━━━━━ Extracted entries ━━━━━

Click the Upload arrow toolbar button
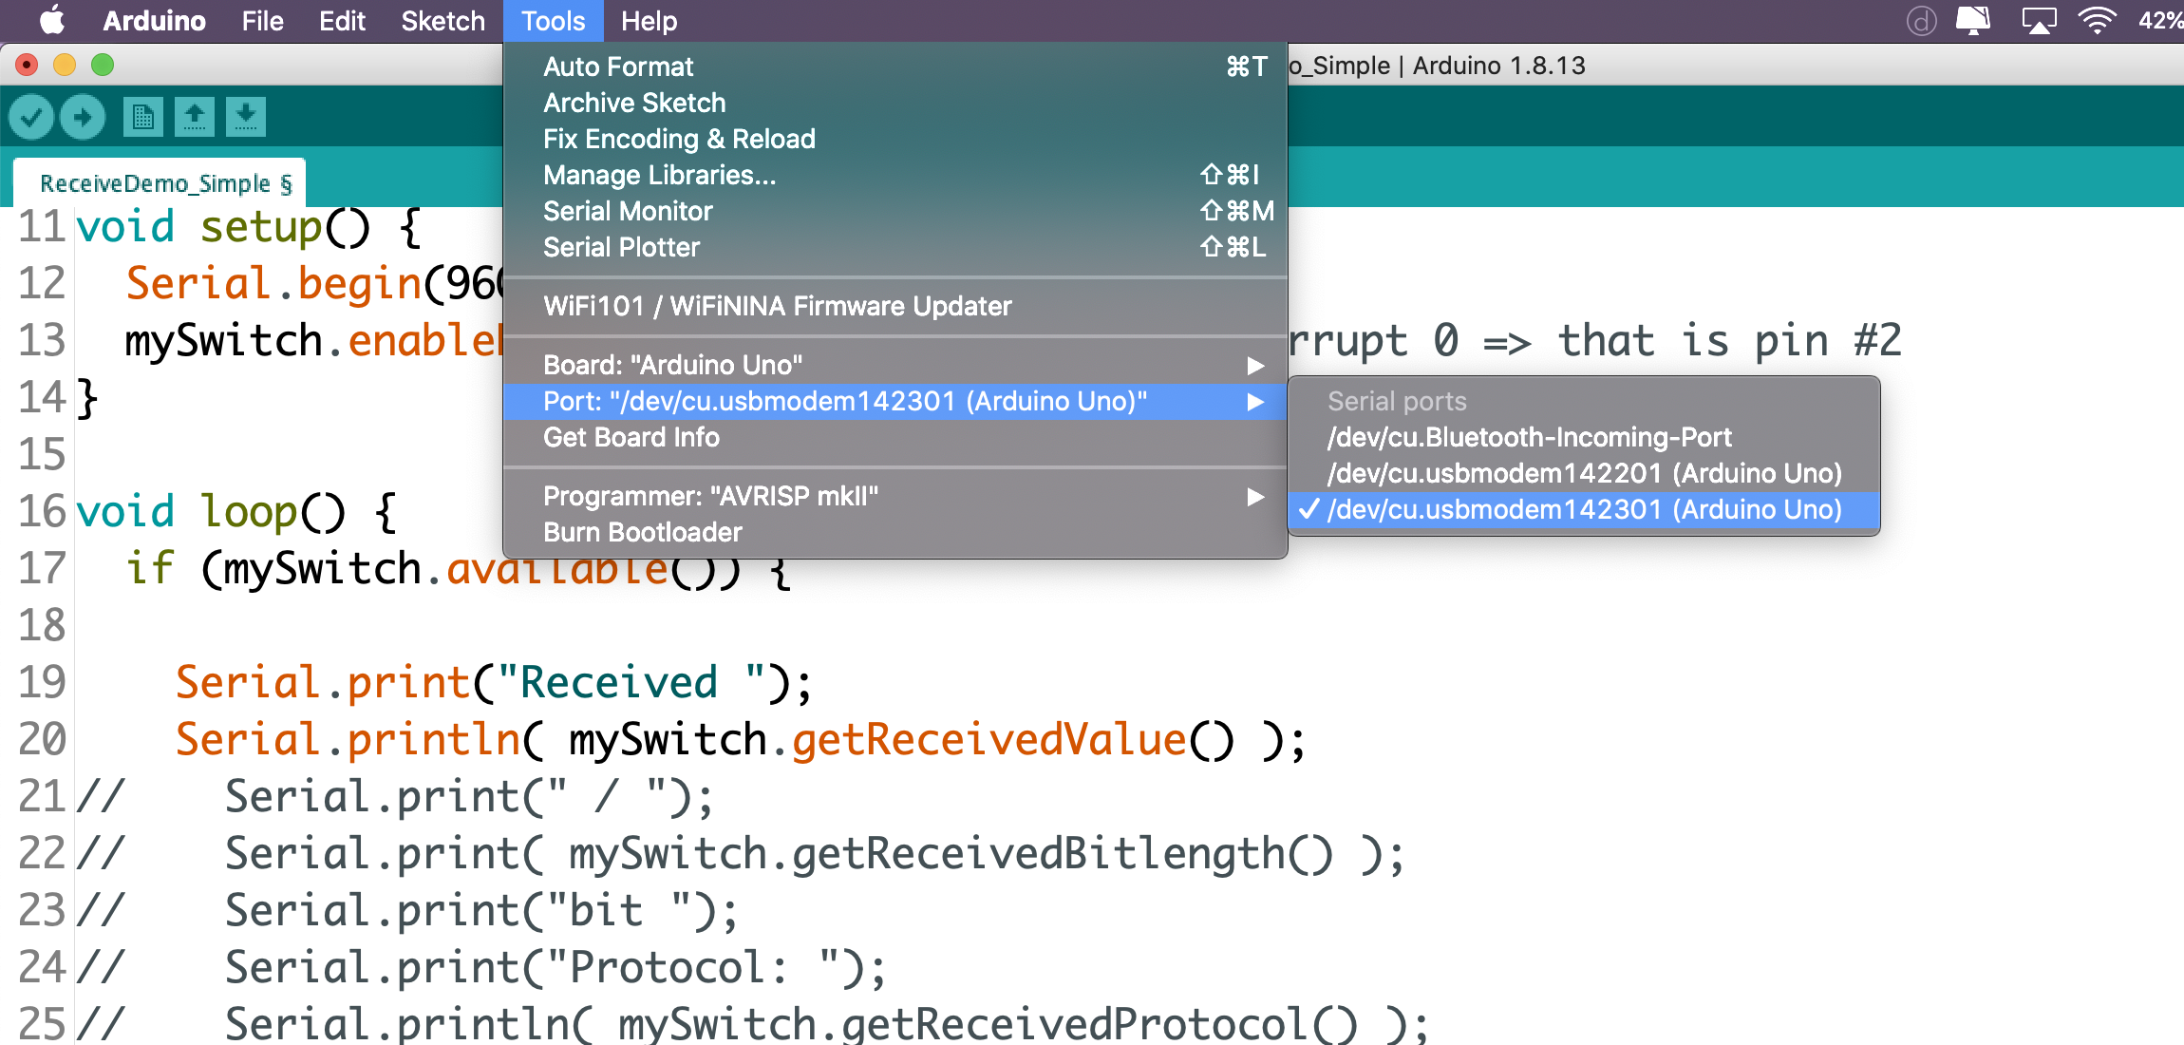Viewport: 2184px width, 1045px height. (83, 118)
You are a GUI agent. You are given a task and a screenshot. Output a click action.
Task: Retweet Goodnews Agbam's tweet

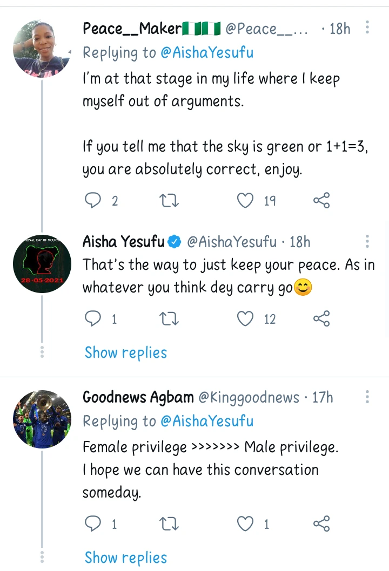tap(169, 524)
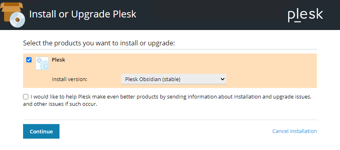Click the chevron arrow on the version selector
The width and height of the screenshot is (340, 150).
(x=222, y=79)
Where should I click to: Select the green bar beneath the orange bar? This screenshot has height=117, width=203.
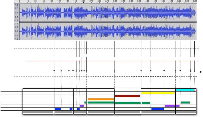[101, 103]
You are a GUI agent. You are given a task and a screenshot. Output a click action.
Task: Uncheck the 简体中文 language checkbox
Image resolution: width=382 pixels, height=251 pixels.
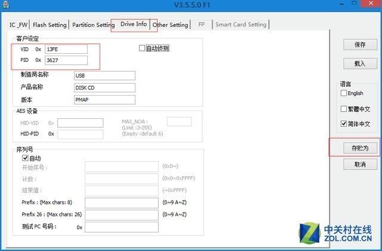(x=344, y=124)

━━━━━

Task> Reproduce the text of all the entries above word for word, omitting the pictures.

Exercise result>
Click the Upload arrow toolbar button
Viewport: 2184px width, 1045px height. (83, 118)
You are a GUI agent. You are given a task and a screenshot. Output a click action.
Task: Retweet Goodnews Agbam's tweet

tap(169, 524)
Click the chevron arrow on the version selector
The width and height of the screenshot is (340, 150).
(x=222, y=79)
Where should I click to: Select the green bar beneath the orange bar? This screenshot has height=117, width=203.
[101, 103]
You are a GUI agent. You are given a task and a screenshot. Output a click action.
Task: Uncheck the 简体中文 language checkbox
Image resolution: width=382 pixels, height=251 pixels.
(x=344, y=124)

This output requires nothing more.